“Também é por uma razão muito válida que Agostinho responde que jamais nesta carne renderemos a Deus o legítimo amor que a Ele devemos. O amor, diz, deriva de tal modo do conhecimento que não pode amar perfeitamente a Deus quem antes não tenha conhecida sua bondade em plenitude.
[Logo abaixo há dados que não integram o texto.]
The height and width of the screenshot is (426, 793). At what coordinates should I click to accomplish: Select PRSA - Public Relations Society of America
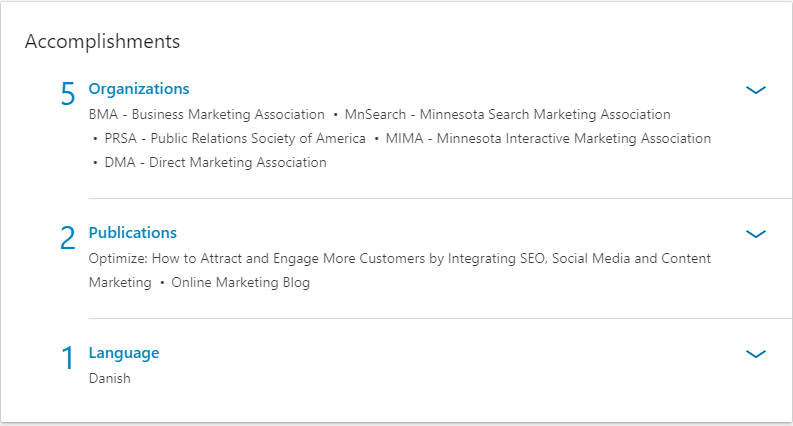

Enquanto peregrinamos no mundo, enxergamos por um espelho e em enigmas: portanto, conclui-se ser imperfeito o nosso amor [Agostinho, Sobre o espírito e a letra].”
(João Calvino, Livro 2, Capítulo VII, parágrafo 5)
“... Donde se faz mais afetuosa a graça de Deus, que nos socorre sem o subsídio da Lei, e mais amável Sua misericórdia, que a ela nos confere, pela qual aprendemos que Ele jamais se fatiga de nos abençoar e cumular com novos bens.”
(João Calvino, Livro 2, Capítulo VII, parágrafo 7)
“... O apóstolo atesta como certo estarmos condenados pelo juízo da Lei, pelo qual toda boca se cala e o mundo inteiro se mostra sujeitado a Deus [Romanos 3:19]. Ensina ainda o apóstolo em outra passagem: que Deus encerra a todos sob a incredulidade, não para perder ou consentir que todos pereçam, mas para que tenha misericórdia de todos [Romanos 11:32], mas para que, abandonada uma insensata confiança em sua força, entendam ser mantidos e firmados unicamente pela mão de Deus, para que se refugiem, nus e vazios, à sua misericórdia, reclinando-se completamente nela, cravando-se nela arrependidos, tomando unicamente a ela pela justiça e pelos méritos, a qual é exposta em Cristo para todos aqueles que, por uma fé verdadeira, tanto a reclamam como esperam. E assim é que, nos preceitos da Lei, Deus é não só o remunerados da perfeita justiça, da qual somos todos destituídos, como também, em contrapartida, o juiz severo dos crimes. Mas, no Cristo, sua face plena de graça e de doçura reluz também diante dos miseráveis e indignos pecadores.”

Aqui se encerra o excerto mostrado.